The mRNA-Seq experiments were executed by Wuhan Genomics Institute (Wuhan, China). mRNA-seq library was settled for sequencing exploiting standard Illumina protocols. Briefly, total RNAs from si-NC, or si-TUG1 1# transfected HTR-8/SVneo, were isolated by using TRIzol reagent (Invitrogen). mRNA extraction was performed by utilizing Dynabeadsoligo (dT) (Invitrogen Dynal). Superscript II reverse transcriptase (Invitrogen) and random hexamer primers were utilized to synthesize double-stranded complementary DNAs. To stablish the mRNA-seq library, the cDNAs were next fragmented via nebulization and the standard Illumina protocol followed.

RNA immunoprecipitation assays

RNA immunoprecipitation assays were performed as previously reported in Zuo et al,20 HTR-8/SVneo and JEG-3 cells were lysed for immunoprecipitation of EZH2 and SUZ12. The supernatants were incubated with protein A/G Sepharose beads coated with antibodies for 8–10 h at 4 °C. After the beads were washed with corresponding wash buffer, the complexes were incubated with 0.1% SDS/0.5 mg/ml Proteinase K (30 min at 55 °C) to remove proteins, respectively. The RNA was subjected by qPCR analysis to demonstrate the presence of TUG1.

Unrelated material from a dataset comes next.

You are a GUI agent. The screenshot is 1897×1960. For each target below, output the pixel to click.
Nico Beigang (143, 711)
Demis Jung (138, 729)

Chromatin immunoprecipitation assays

Trophoblast cells were preserved with formaldehyde and incubated for 10 min to generate DNA–protein cross-links. Then cell lysates were sonicated to generate chromatin fragments of 200–300 bp and immunoprecipitated with EZH2 (Millipore, Billerica, MA, USA), H3K27me3 (Millipore) or IgG as the control. Precipitated chromatin DNA was recovered and analyzed by qRT-PCR.

Statistical analysis

All statistical analyses were executed utilizing SPSS 17.0 software (IBM, Chicago, IL, USA). Furthermore, less than 0.05 considered statistically significant P-values. These resulting data were recounted as the mean±SD. Statistical significance were ascribed at *P<0.05 or **P<0.01.